On August 23, 2017 a divided Second Circuit (2-1) upheld Martoma’s conviction based upon the Supreme Court’s decision this past December in Salman v. United States, which effectively overruled a prior Second Circuit decision, United States v. Newman. In Newman, (which was central to Martoma’s argument on appeal), the Second Circuit held that the SEC must illustrate “a meaningfully close personal relationship that generates an exchange that is objective, consequential, and represents at least a potential gain of a pecuniary or similarly valuable nature” (known as the personal benefit test). In Newman, because there was no close relationship between the tippees and tippers, the parties could not be found liable for insider trading.
However, in Salman v. United States, the Supreme Court found two brothers, with an obviously close relationship, liable for insider trading. The Court found that a gift of non-public material information to a relative or friend satisfies the personal benefit test of Newman. Judge Robert A. Katzmann explained in the majority opinion of Martoma that “Salman fundamentally altered the analysis underlying Newman’s ‘meaningfully close personal relationship’ requirement such that the ‘meaningfully close personal relationship’ requirement is no longer good law.”

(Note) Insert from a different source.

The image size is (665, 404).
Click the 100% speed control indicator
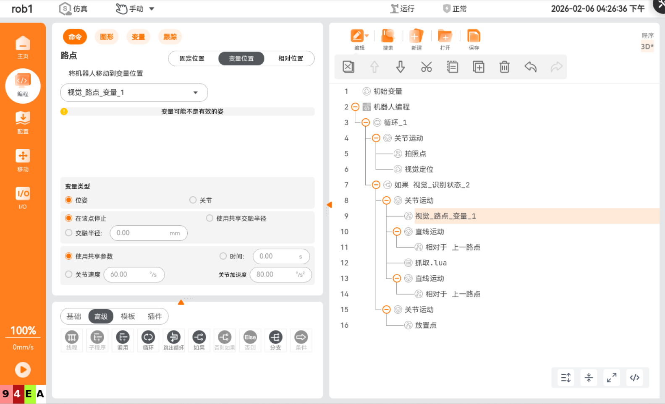pyautogui.click(x=23, y=331)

In dissent, Judge Rosemary S. Pooler argued that this decision, affirming Salman, “radically alters insider-trading law for the worse”. The impact of this decision will expand the scope of how liability under insider trading is interpreted. Without the requirement of a close personal relationship between the tippee and tipper or a personal benefit, the U.S. Attorney’s Office for the Southern District of New York will have a longer leash to bring claims against individuals who even share information without an intention to receive a personal benefit. However, the parameters of insider trading have frequently fluctuated since the 1980s. As such, the Second Circuit may go back to the Newman test in the future, especially if this opens the floodgates of insider trading litigation.